EJERCICIO PROPUESTO
¿Concuerdan con el fragmento sobre Luis Gordillo estas afirmaciones? 1. El estudio del pintor está en un pueblo de las afueras de Madrid. 2. Pilar Linares llevó a quien escribe hasta el estudio de Luis Gordillo. 3. Quien escribe perdió las llaves en una de las rotondas del camino. Responde sí o no a cada una y cita textualmente las palabras que lo deciden.

FRAGMENTO FUENTE

────────────────────

El laberinto como paraíso encontrado
El pintor tiene una cabeza formidable, que ningún senador romano hubiera desechado para su busto. Cuando uno se acerca a ella casi puede oír el rumor de su pensamiento
Frente a Picasso que decía, "yo no busco, yo encuentro”, Luis Gordillo podría decir: “A mí me sucede lo contrario. Solo la búsqueda es el final de mi camino”. Por mi parte, aquel día me pasó algo parecido. Tratando de llegar al estudio de este pintor en un pueblo de las afueras de Madrid, elegí una dirección equivocada y tuve que dar innumerables vueltas a las rotondas infames, optar sobre la marcha por cruces de carreteras y autopistas erradas, aceptar señales de tráfico que me llevaban a urbanizaciones de adosados imposibles. Después de asumir esta búsqueda como un fin en sí mismo, me di oficialmente por extraviado. Una Ariadna familiar, Pilar Linares, vino a sacarme del laberinto para llevarme con un hilo hasta el estudio de Luis Gordillo y después de contemplar su obra bajo la luz espléndida que se cernía a través de los fanales, de regreso a casa no pude abrir la puerta porque había perdido las llaves en los senderos circulares entre las flores de primavera que rodeaban su taller. Nunca las cosas suceden de forma gratuita. El azar tiene una lógica estricta, de modo que este lance, lejos de parecer una anécdota, es la clave para iniciarse en la obra de este artista, un laberinto en el que el espectador halla todo el placer en dar vueltas y más vueltas a su estética sin que le importe en absoluto perderse y no encontrar salida.

────────────────────

FILAS DE DATOS

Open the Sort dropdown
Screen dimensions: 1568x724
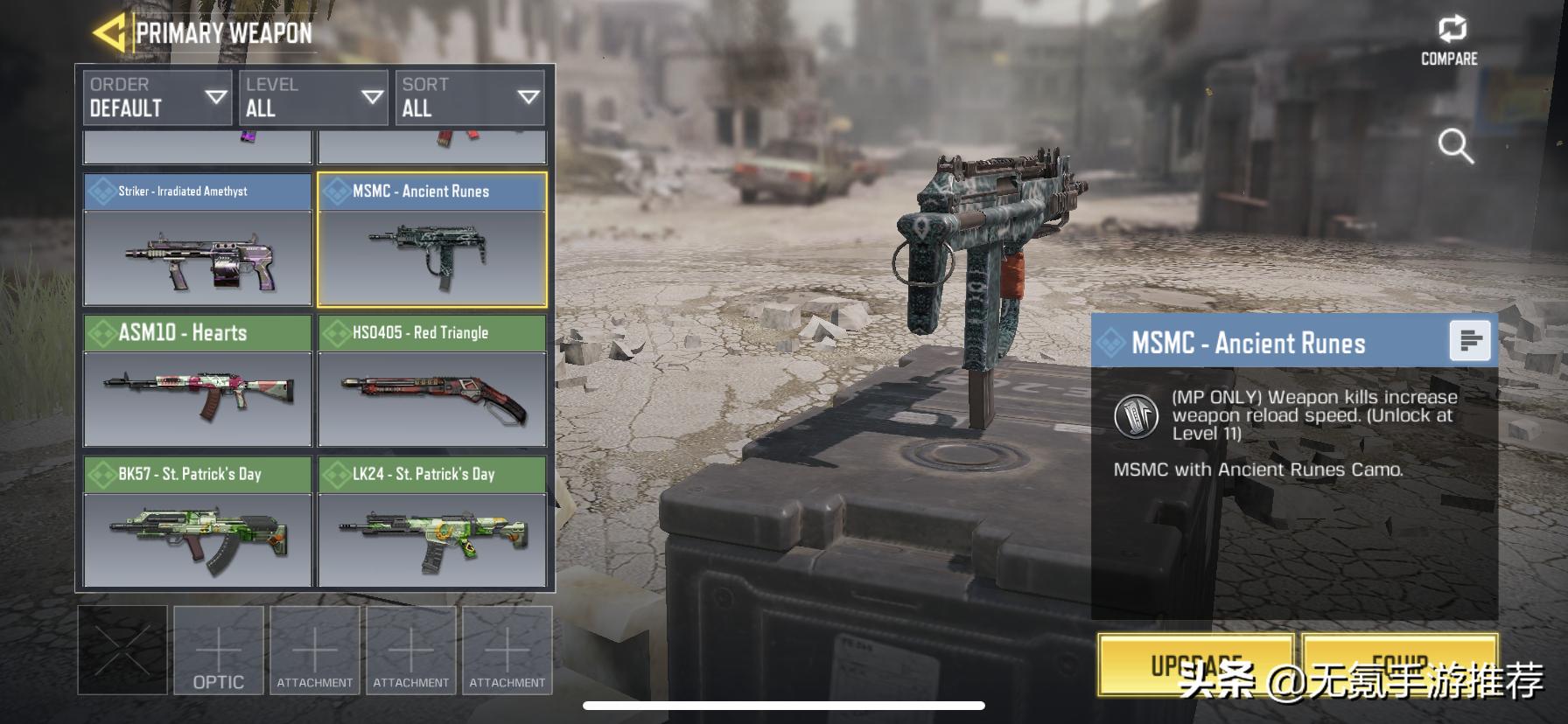(469, 97)
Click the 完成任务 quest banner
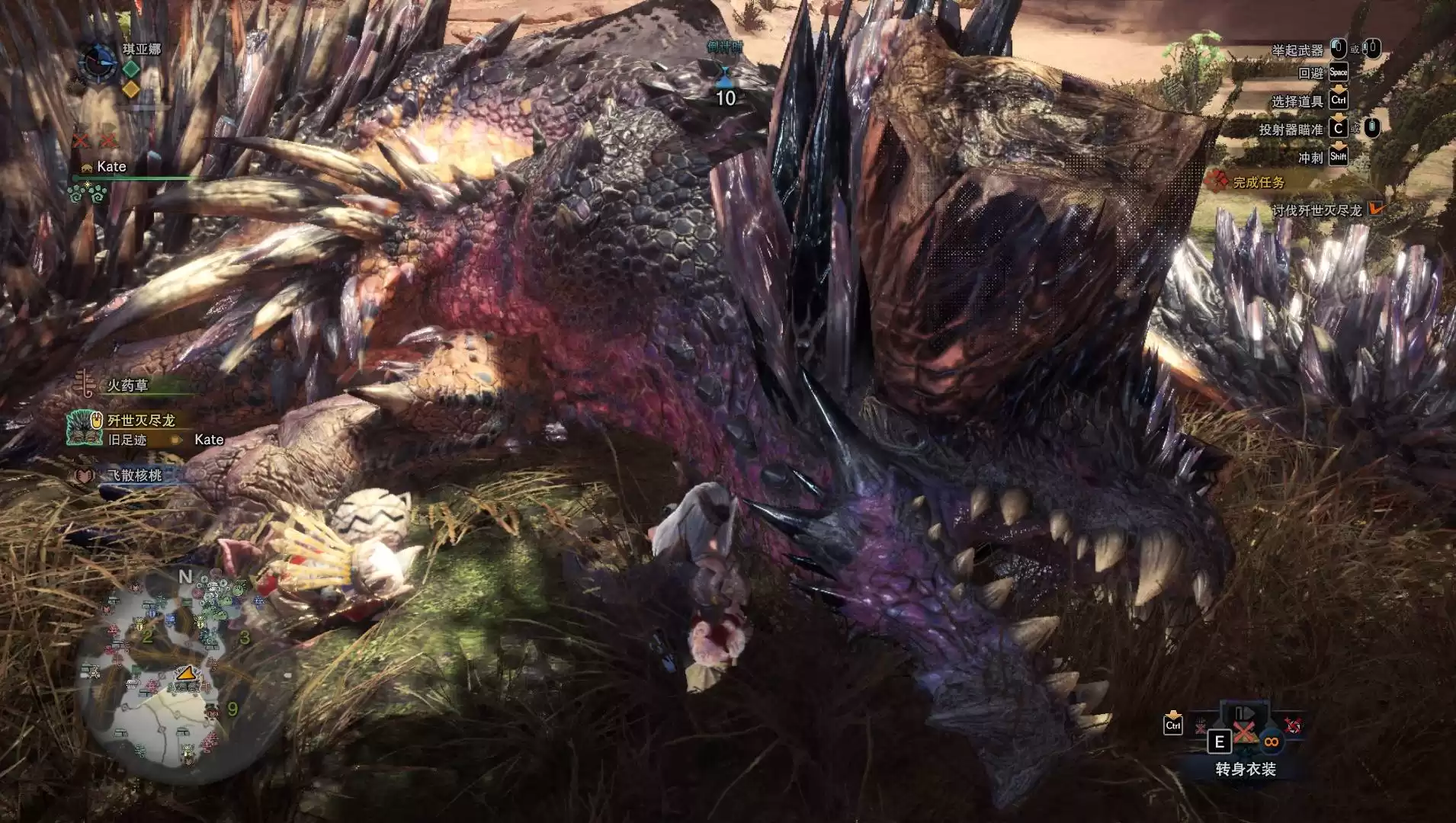 (x=1259, y=182)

────────────────────

RESULTADO
1. Sí: "al estudio de este pintor en un pueblo de las afueras de Madrid".
2. Sí: "Pilar Linares, vino a sacarme del laberinto para llevarme con un hilo hasta el estudio de Luis Gordillo".
3. No: "había perdido las llaves en los senderos circulares entre las flores de primavera que rodeaban su taller".